*** Opening of STUDY MATERIAL ***
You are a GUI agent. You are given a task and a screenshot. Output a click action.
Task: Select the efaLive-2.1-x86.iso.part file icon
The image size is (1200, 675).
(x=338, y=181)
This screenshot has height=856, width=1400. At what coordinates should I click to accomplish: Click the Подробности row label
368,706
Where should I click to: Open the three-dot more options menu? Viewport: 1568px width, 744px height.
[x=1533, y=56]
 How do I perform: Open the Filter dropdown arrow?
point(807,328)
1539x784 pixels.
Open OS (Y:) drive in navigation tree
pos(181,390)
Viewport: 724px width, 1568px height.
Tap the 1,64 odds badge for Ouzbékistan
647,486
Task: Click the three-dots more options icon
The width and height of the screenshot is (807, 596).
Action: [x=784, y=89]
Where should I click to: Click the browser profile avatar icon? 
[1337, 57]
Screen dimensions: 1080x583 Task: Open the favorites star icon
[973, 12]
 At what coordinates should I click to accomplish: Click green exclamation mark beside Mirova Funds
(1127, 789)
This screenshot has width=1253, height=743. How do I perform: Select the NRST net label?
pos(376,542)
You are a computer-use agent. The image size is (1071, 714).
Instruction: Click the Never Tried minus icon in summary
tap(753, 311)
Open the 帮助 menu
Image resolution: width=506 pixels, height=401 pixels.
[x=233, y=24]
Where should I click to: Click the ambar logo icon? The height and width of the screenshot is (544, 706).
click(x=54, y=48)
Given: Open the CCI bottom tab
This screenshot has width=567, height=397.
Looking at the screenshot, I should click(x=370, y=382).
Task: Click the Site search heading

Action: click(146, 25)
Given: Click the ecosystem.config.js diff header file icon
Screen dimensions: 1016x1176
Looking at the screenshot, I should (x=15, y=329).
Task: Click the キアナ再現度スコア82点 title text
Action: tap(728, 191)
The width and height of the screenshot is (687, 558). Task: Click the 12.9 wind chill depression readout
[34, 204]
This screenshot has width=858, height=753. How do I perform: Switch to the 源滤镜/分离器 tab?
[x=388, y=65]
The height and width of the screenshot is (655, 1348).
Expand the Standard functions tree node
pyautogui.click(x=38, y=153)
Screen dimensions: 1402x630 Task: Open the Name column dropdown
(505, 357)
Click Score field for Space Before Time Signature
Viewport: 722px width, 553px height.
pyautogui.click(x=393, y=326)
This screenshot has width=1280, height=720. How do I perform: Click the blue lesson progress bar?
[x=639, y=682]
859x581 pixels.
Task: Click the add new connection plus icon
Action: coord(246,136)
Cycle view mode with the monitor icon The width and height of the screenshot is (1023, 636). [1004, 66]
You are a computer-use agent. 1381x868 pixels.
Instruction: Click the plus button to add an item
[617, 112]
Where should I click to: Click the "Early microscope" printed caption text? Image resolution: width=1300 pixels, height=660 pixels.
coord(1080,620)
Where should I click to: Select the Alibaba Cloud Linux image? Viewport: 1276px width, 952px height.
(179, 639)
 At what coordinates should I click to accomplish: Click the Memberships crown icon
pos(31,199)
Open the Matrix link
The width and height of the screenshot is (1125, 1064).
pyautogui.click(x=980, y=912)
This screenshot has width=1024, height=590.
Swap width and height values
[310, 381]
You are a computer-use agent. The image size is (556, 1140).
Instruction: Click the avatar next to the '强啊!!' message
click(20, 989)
*** Close of STUDY MATERIAL ***
WHAT IS EXPECTED :: Go through the lines above and copy any that contain "computer".

RESPONSE TO THE EXERCISE ::
You are a computer-use agent. The image size is (1071, 714).
You are a computer-use agent. 1381x868 pixels.
You are a computer-use agent. The image size is (556, 1140).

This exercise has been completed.